▸ What is expected
For every line in the data below that contains "screenshot", copy the line.

▸ Source records

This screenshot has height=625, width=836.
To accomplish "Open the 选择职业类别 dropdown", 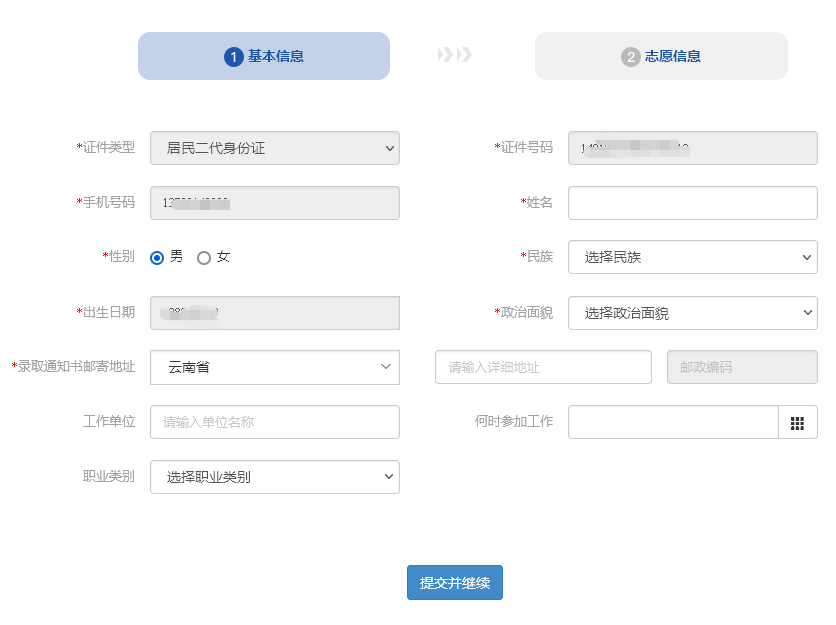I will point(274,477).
...
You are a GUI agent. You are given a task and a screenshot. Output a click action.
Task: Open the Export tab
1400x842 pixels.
---
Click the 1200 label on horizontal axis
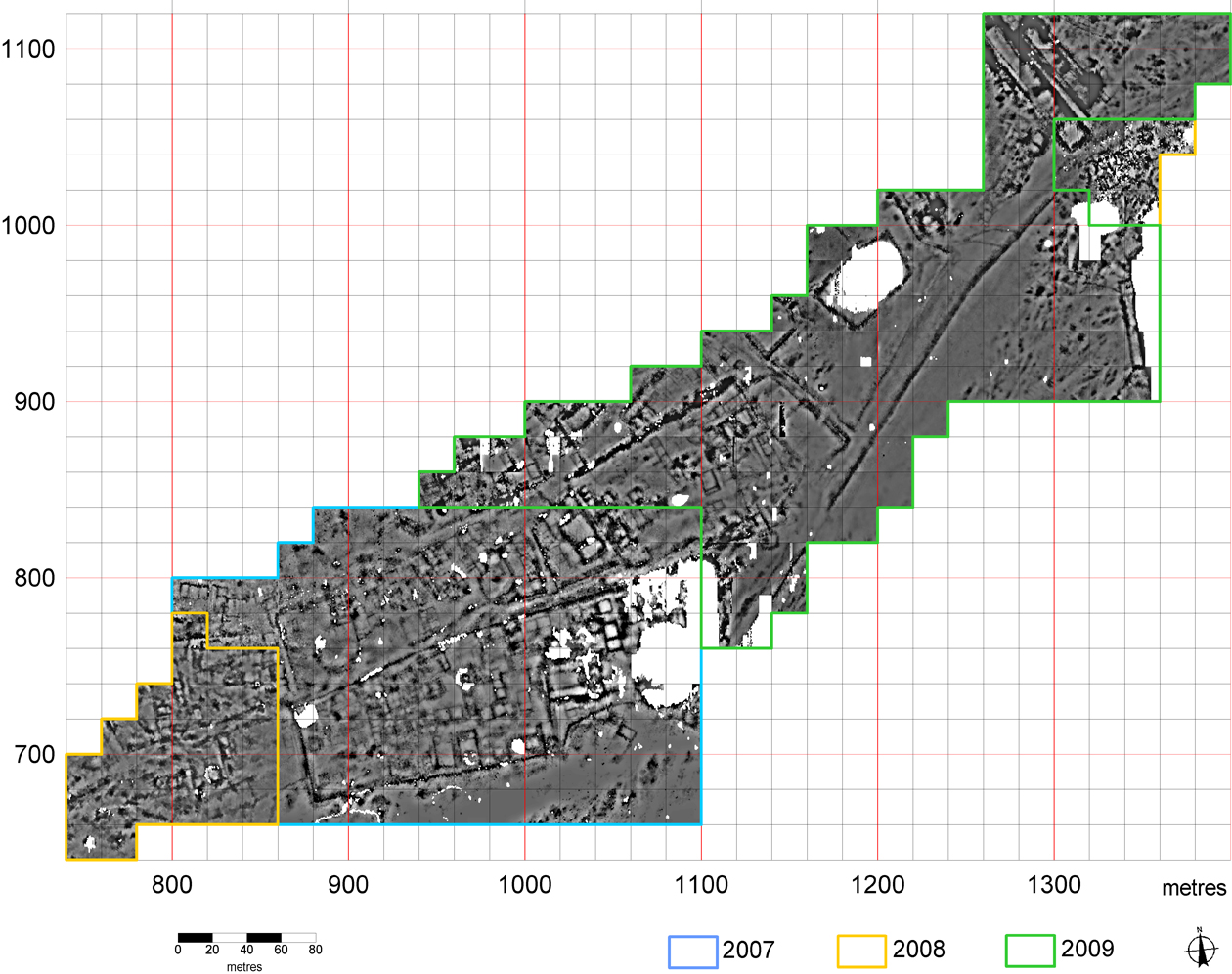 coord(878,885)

▸ Answer section
This screenshot has height=625, width=836.
You are a GUI agent. You are given a task and a screenshot. Output a click action.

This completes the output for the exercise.